Wherever the string "agent" occurs in a line of these records, report that line.

(EXERCISE DATA Opens)

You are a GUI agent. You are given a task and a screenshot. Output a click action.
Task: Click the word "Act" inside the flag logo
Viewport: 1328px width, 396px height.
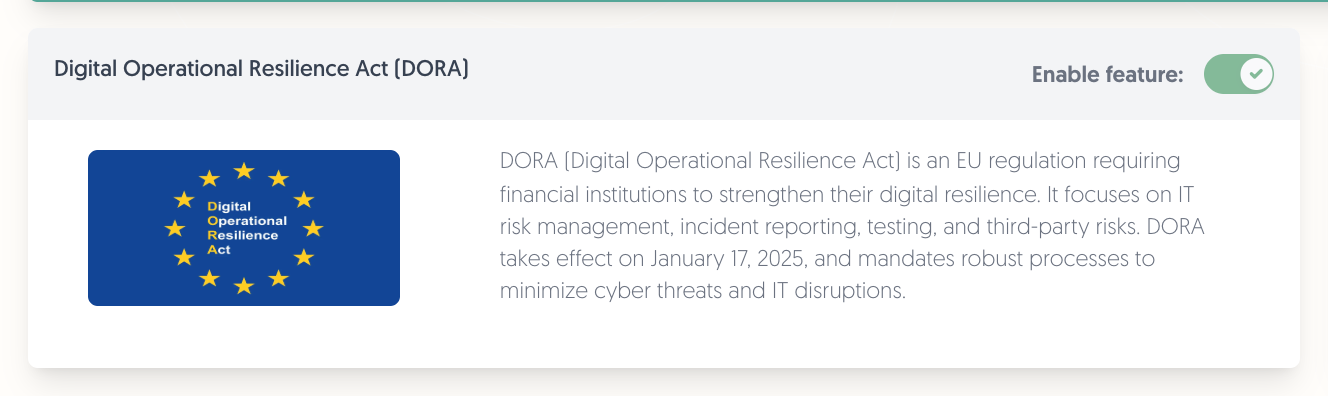point(217,249)
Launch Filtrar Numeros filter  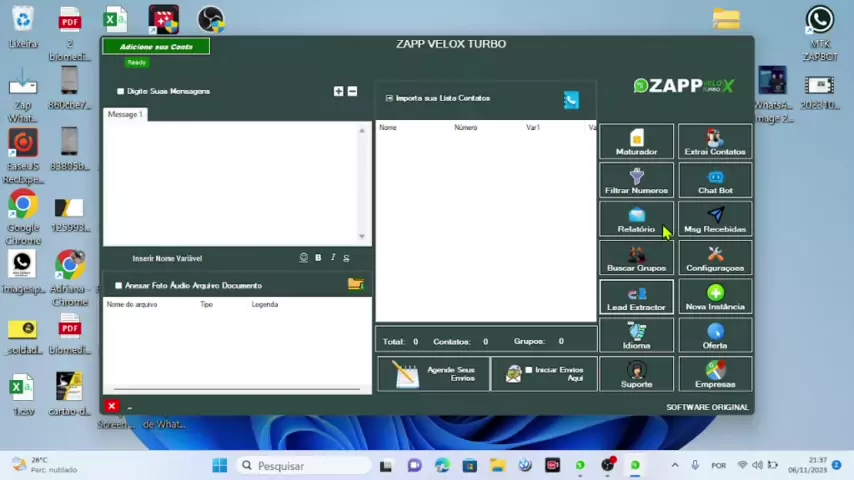(x=636, y=181)
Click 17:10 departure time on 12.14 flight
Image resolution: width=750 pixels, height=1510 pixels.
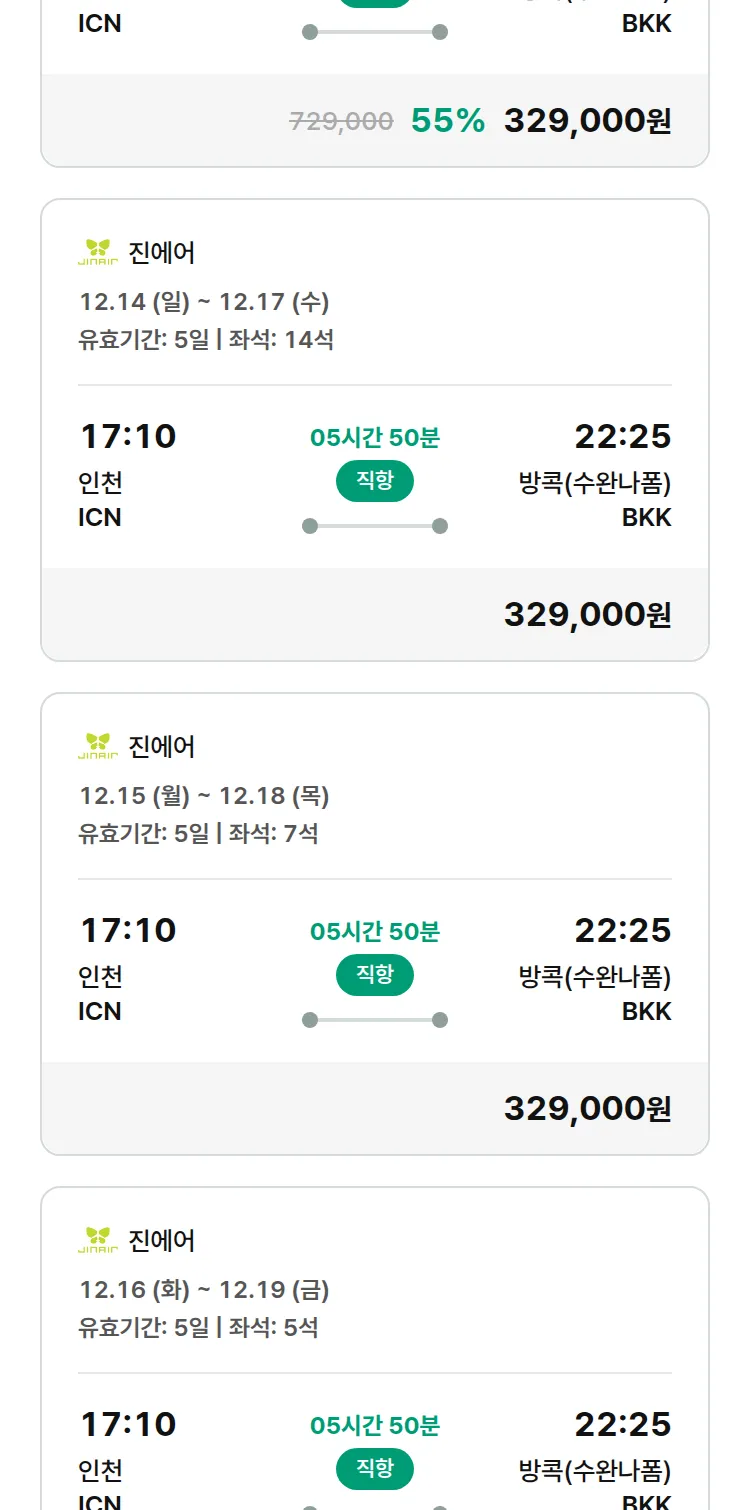coord(128,437)
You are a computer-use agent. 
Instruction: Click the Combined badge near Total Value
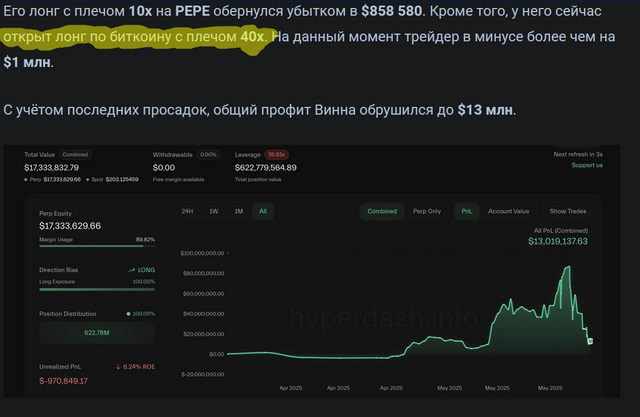77,155
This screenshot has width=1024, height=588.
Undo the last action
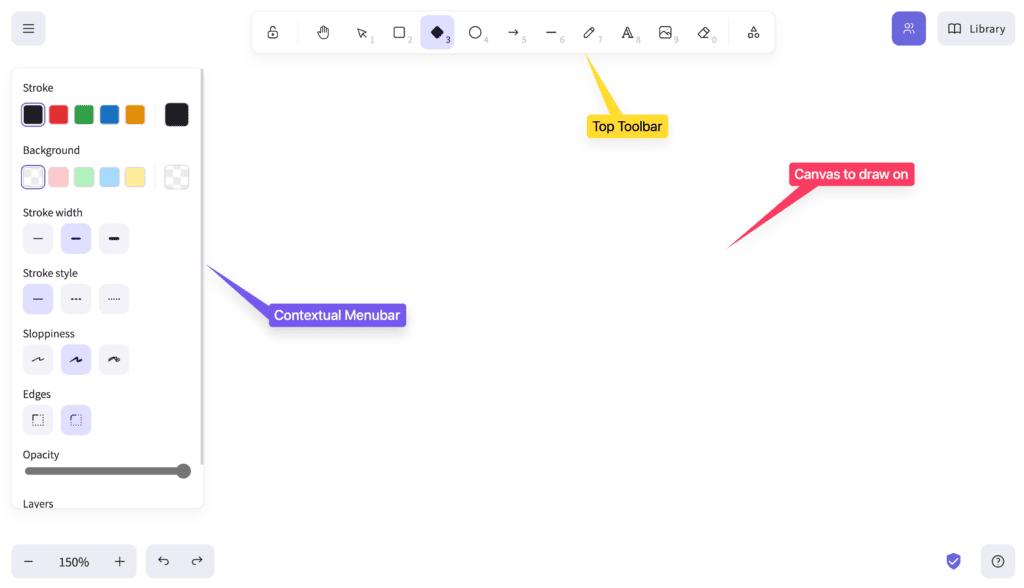(163, 561)
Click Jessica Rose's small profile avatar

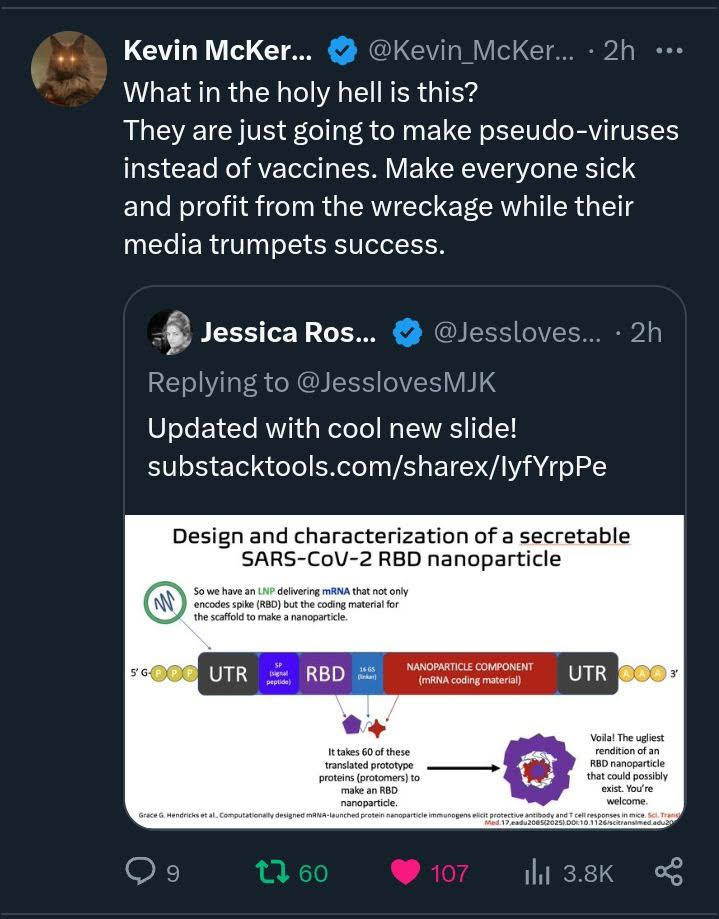[x=169, y=332]
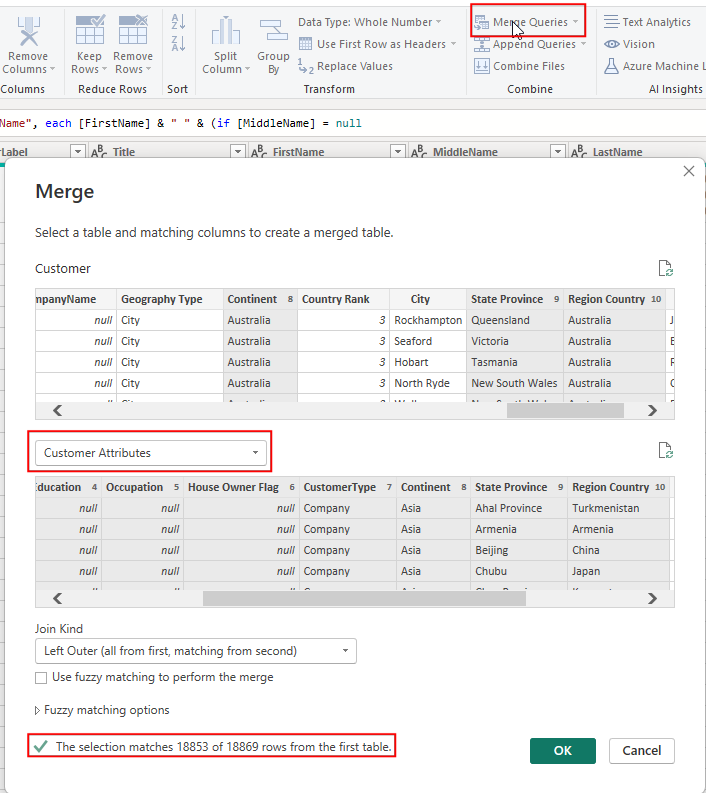
Task: Open the Vision AI insights tool
Action: coord(629,44)
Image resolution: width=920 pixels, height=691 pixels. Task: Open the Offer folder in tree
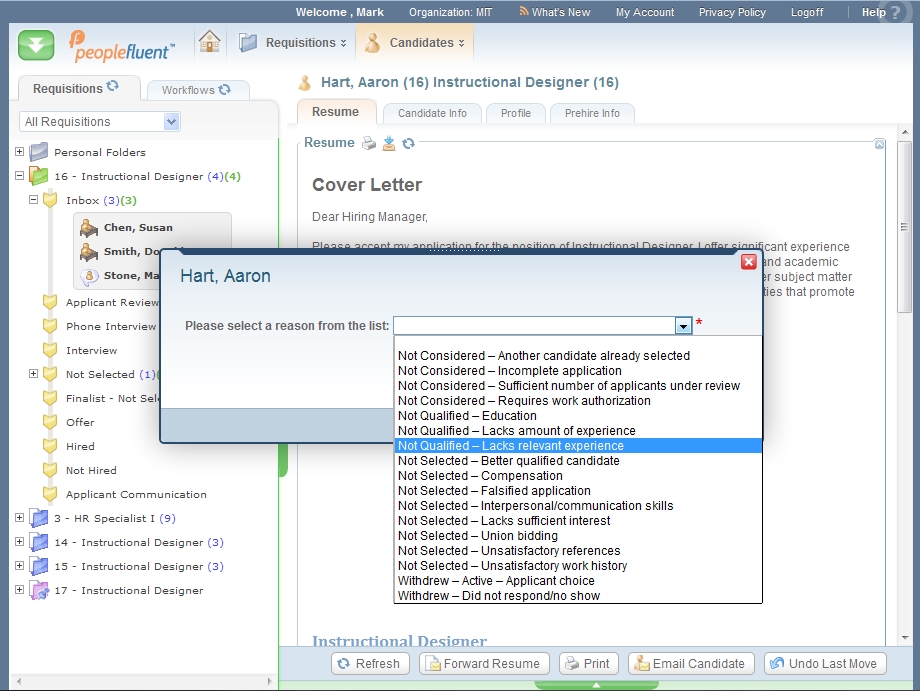(80, 422)
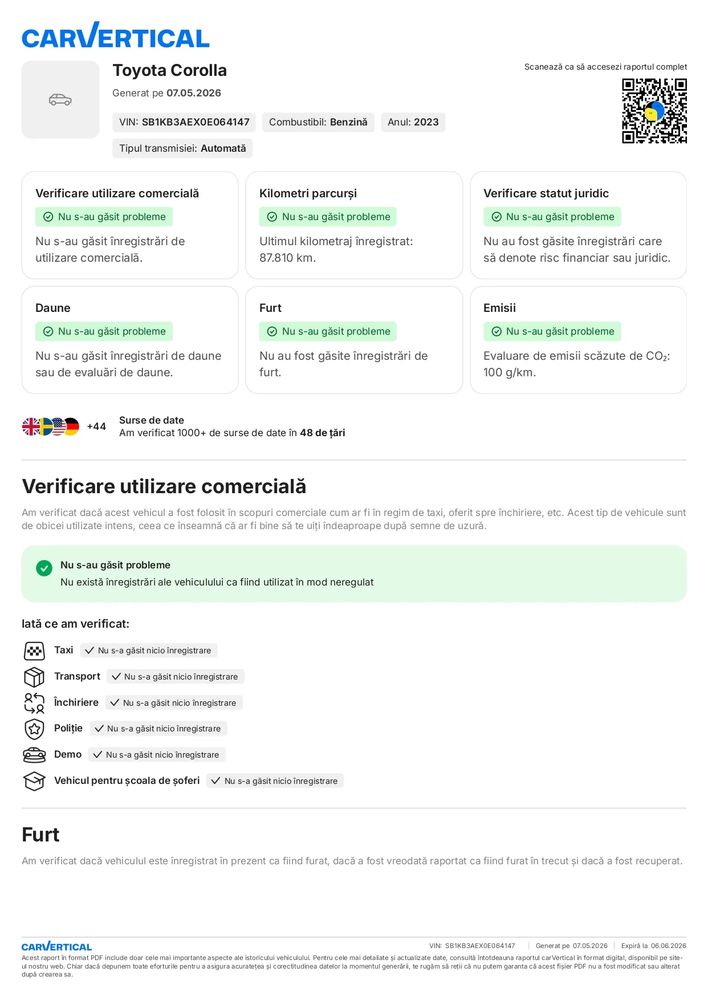Click the QR code for full report

click(654, 111)
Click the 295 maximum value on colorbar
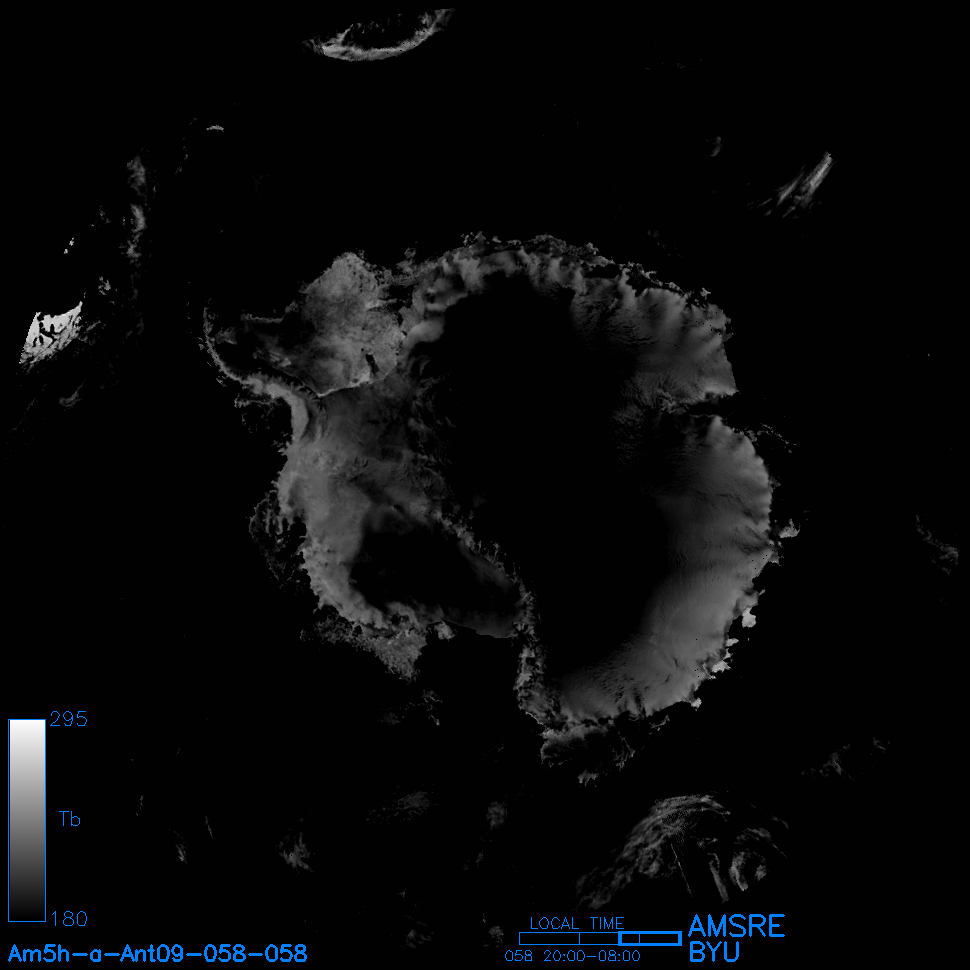970x970 pixels. pyautogui.click(x=68, y=720)

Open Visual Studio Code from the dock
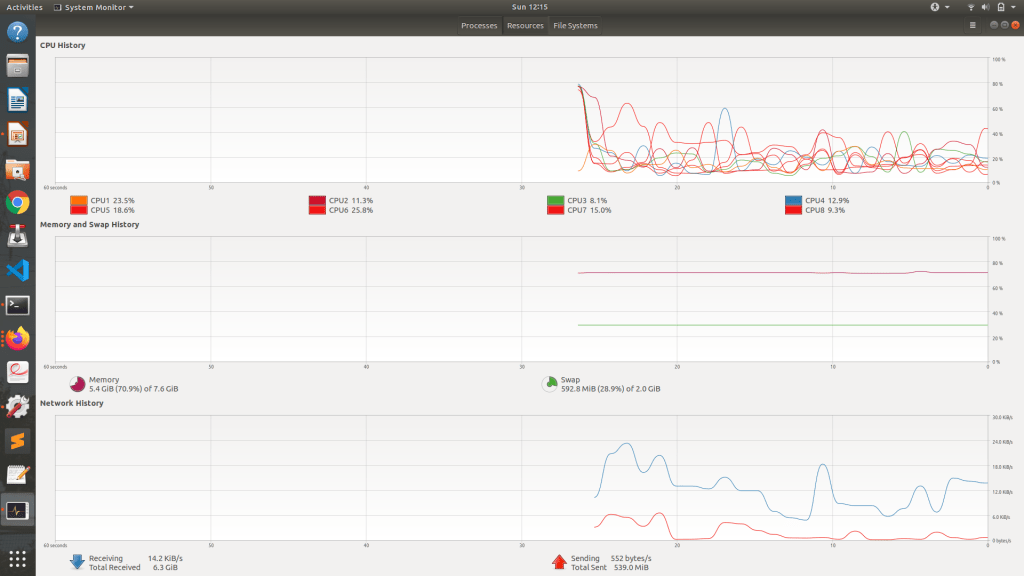tap(18, 270)
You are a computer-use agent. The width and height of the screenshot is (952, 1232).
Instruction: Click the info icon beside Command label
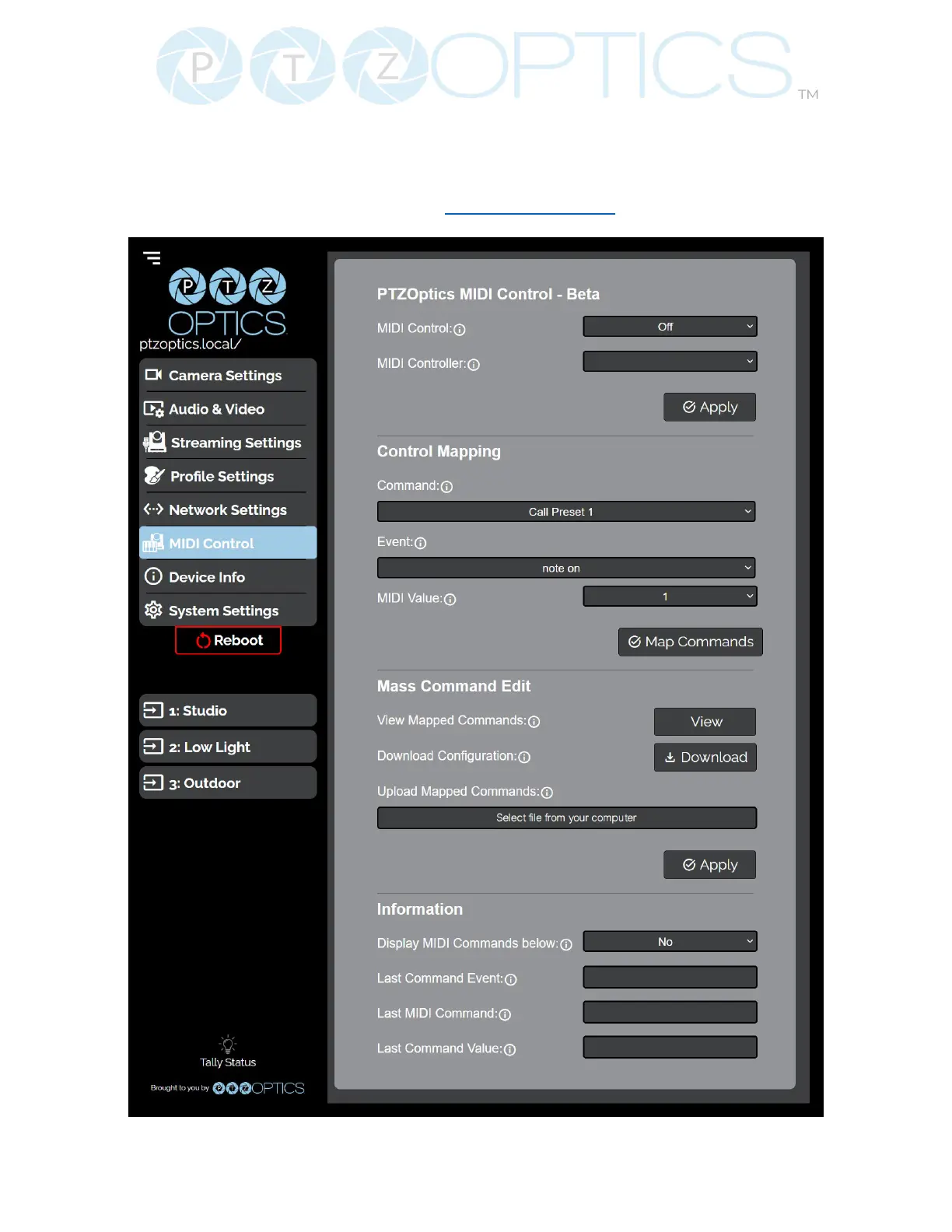[446, 487]
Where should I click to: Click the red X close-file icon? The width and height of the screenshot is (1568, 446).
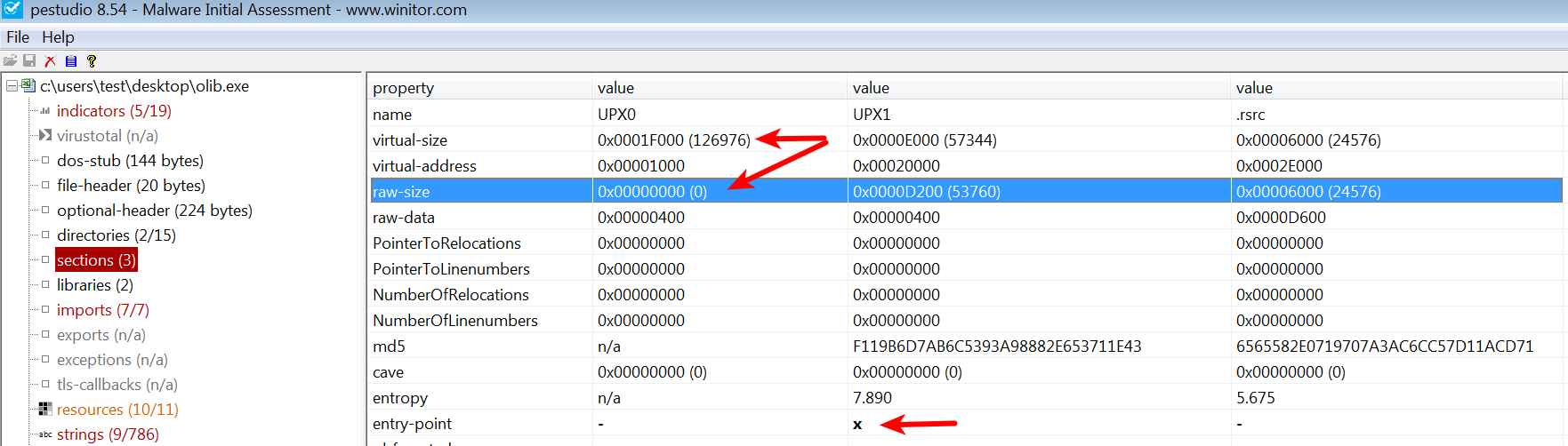tap(50, 60)
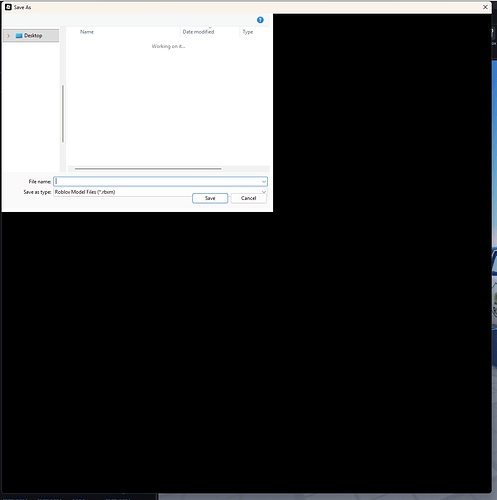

(EXERCISE DATA Closes)

* _TASK RESPONSE_:
You are a GUI agent. You are given a task and a screenshot. Output a click action.
You are a computer-use agent. 
You are a computer-use agent. The width and height of the screenshot is (952, 1232).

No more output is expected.